Large Language Model#

This framework supports multiple-choice questions and question-answering questions, with two predefined dataset formats. The usage process is as follows:

Multiple-Choice Question Format (MCQ)#

Suitable for scenarios where users need multiple-choice questions. The evaluation metric is accuracy.

1. Data Preparation#

Prepare a CSV file in the multiple-choice question format. The directory structure is as follows:

mcq/
β”œβ”€β”€ example_dev.csv  # (Optional) Filename should be `{subset_name}_dev.csv`, used for few-shot evaluation
└── example_val.csv  # Filename should be `{subset_name}_val.csv`, used for actual evaluation data

The CSV file needs to be in the following format:

id,question,A,B,C,D,answer
1,The amino acids that make up animal proteins typically include ____,4 types,22 types,20 types,19 types,C
2,Among the following substances present in the blood, which is not a metabolic end product?____,urea,uric acid,pyruvic acid,carbon dioxide,C

Where:

  • id is the sequence number (optional)

  • question is the question

  • A, B, C, D, etc., are the options, with a maximum of 10 options supported

  • answer is the correct option

2. Configuration Task#

Run the following code to start the evaluation:

from evalscope import TaskConfig, run_task

task_cfg = TaskConfig(
    model='Qwen/Qwen2-0.5B-Instruct',
    datasets=['general_mcq'],  # Data format, fixed as 'general_mcq' for multiple-choice format
    dataset_args={
        'general_mcq': {
            "local_path": "custom_eval/text/mcq",  # Custom dataset path
            "subset_list": [
                "example"  # Evaluation dataset name, mentioned subset_name
            ]
        }
    },
)
run_task(task_cfg=task_cfg)

Results:

+---------------------+-------------+-----------------+----------+-------+---------+---------+
| Model               | Dataset     | Metric          | Subset   |   Num |   Score | Cat.0   |
+=====================+=============+=================+==========+=======+=========+=========+
| Qwen2-0.5B-Instruct | general_mcq | AverageAccuracy | example  |    12 |  0.5833 | default |
+---------------------+-------------+-----------------+----------+-------+---------+---------+

Question-Answering Format (QA)#

Suitable for scenarios where users need question-answering questions.
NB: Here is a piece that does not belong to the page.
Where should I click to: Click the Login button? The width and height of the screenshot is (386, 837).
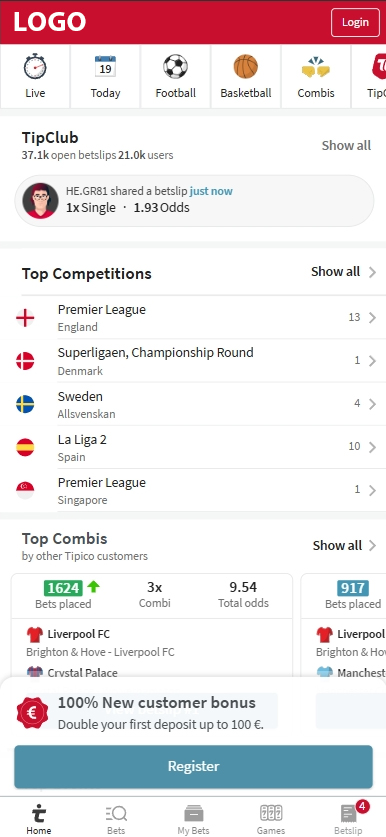pyautogui.click(x=355, y=22)
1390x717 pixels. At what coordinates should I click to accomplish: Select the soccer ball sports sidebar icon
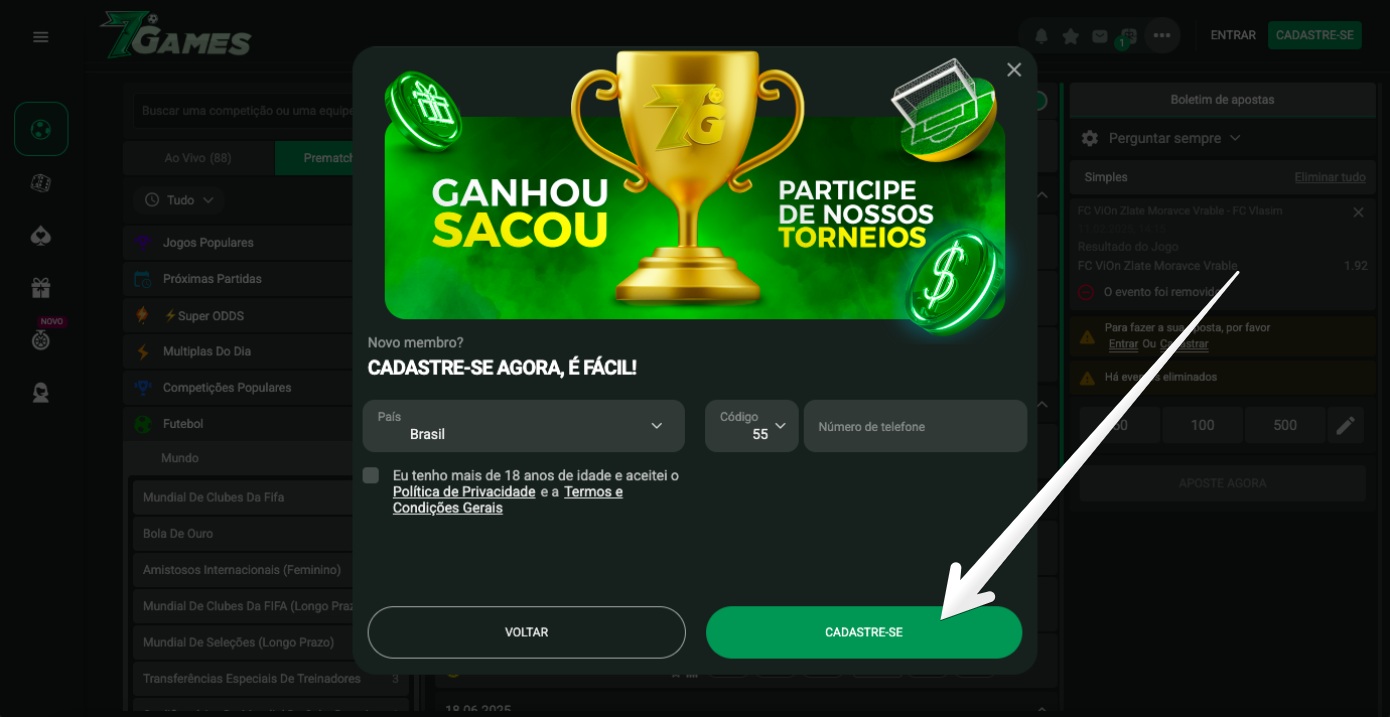click(x=41, y=129)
The evaluation metrics are ROUGE and BLEU.

1. Data Preparation#

Prepare a JSON lines file for the question-answering format. The directory contains a single file:

qa/
└── example.jsonl

The JSON lines file needs to be in the following format:

{"system": "You are a geographer", "query": "What is the capital of China?", "response": "The capital of China is Beijing"}
{"query": "What is the highest mountain in the world?", "response": "It's Mount Everest"}
{"query": "Why can't penguins be seen in the Arctic?", "response": "Because penguins mostly live in Antarctica"}

Where:

  • system is the system prompt (optional field)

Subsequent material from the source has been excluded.